Building highly-available HPC infrastructure on AWS

AWS provides an elastic and scalable cloud infrastructure to run high performance computing (HPC) applications, so that engineers are no longer constrained to run their job on limited on-premises infrastructure. Every workload can run on its own on-demand cluster with access to virtually unlimited capacity, and HPC can focus in services to meet the infrastructure requirements of almost any application. This mitigates the risk of on-premises HPC clusters becoming obsolete or poorly utilized as needs change over time.

In this blog post, we will explain how to launch HPC clusters across two Availability Zones. The solution is deployed using the AWS Cloud Developer Kit (AWS CDK), a software development framework for defining cloud infrastructure in code and provisioning it through AWS CloudFormation, hiding the complexity of integration between the components.

The following includes the main components of the solution:

Amazon Aurora is a fully managed relational database engine that’s compatible with MySQL and PostgreSQL. Aurora can deliver up to five times the throughput of MySQL and up to three times the throughput of PostgreSQL without requiring changes to most of your existing applications. Aurora is used, in this solution, as the backend database for EnginFrame, in Serverless configuration.
AWS ParallelCluster is an AWS-supported open source cluster management tool that makes it easy for you to deploy and manage HPC clusters on AWS. AWS ParallelCluster uses a simple text file to model and provision all the resources needed for your HPC applications in an automated and secure manner. It also supports a variety of job schedulers such as AWS Batch, SGE, Torque, and Slurm for easy job submissions.
EnginFrame is a leading grid-enabled application portal for user-friendly submission, control, and monitoring of HPC jobs and interactive remote sessions. It includes sophisticated data management for all stages of HPC job lifetime and is integrated with most popular job schedulers and middle-ware tools to submit, monitor, and manage jobs. EnginFrame provides a modular system where new functionalities (e.g. application integrations, authentication sources, license monitoring, etc.) can be easily added.

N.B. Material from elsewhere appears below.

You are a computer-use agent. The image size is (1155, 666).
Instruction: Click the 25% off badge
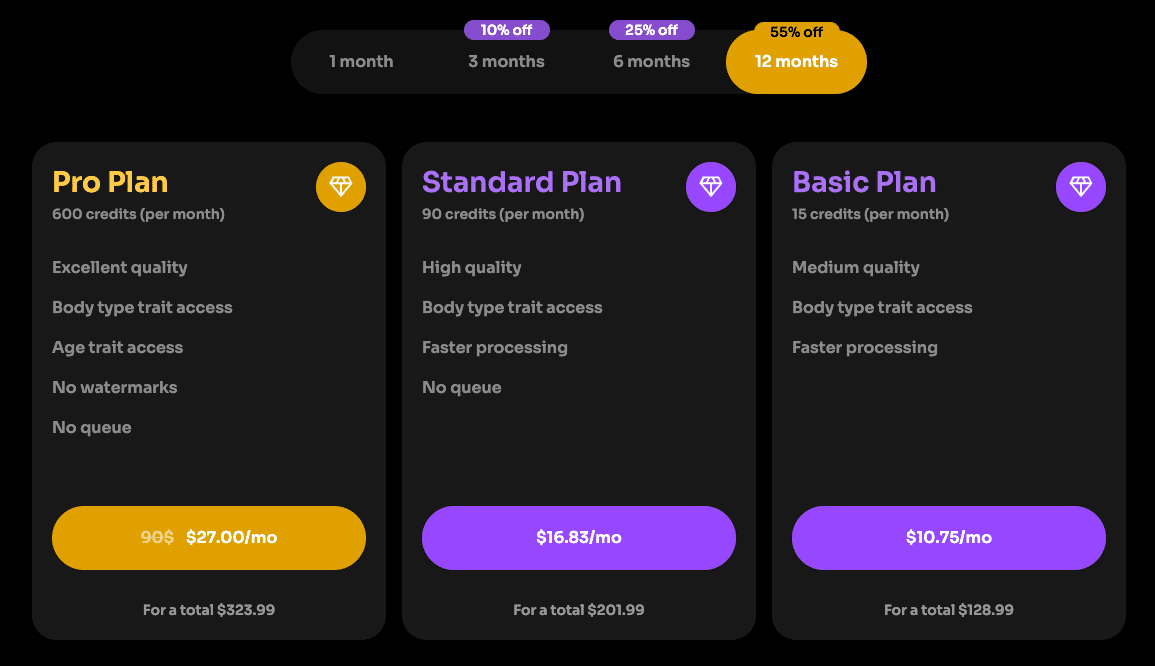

It also features a sophisticated web services interface, which can be leveraged to enhance existing applications in addition to developing custom solutions for your own environment.
Amazon Elastic File System (Amazon EFS) provides a simple, serverless, set-and-forget, elastic file system that lets you share file data without provisioning or managing storage. It can be used with AWS Cloud services and on-premises resources, and is built to scale on-demand to petabytes without disrupting applications. With Amazon EFS, you can grow and shrink your file systems automatically as you add and remove files, eliminating the need to provision and manage capacity to accommodate growth.
Amazon FSx for Lustre is a fully managed service that provides cost-effective, high-performance, scalable storage for compute workloads. Many workloads, such as HPC, depend on compute instances accessing the same set of data through high-performance shared storage.

The two clusters are created using AWS ParallelCluster and, the main front end used to access the environment, is managed by EnginFrame in the Enterprise configuration. Amazon Aurora is used by EnginFrame as RDBMS to manage Triggers, Job-Cache, and Applications and Views users’ groups. Amazon Elastic File System is used as shared file system between the two clusters environments. Two Amazon FSx file systems, one per each Availability Zone (AZ), are used as high-performance file system for the HPC jobs.

The configuration covers two different Availability Zones to maintain a fully operational system in case a specific AZ fails. In addition, you can use both Availability Zones for your jobs in case a specific instance type is not available in one of the two Availability Zones.

Figure 1 shows the different components of the HPC solution. The architecture shows how a user interacts with EnginFrame to start an HPC job in the two clusters created by AWS ParallelCluster.

Figure 1. Architecture diagram for the highly-available HPC solution

We will now walk through setting up the HPC environment in your AWS account.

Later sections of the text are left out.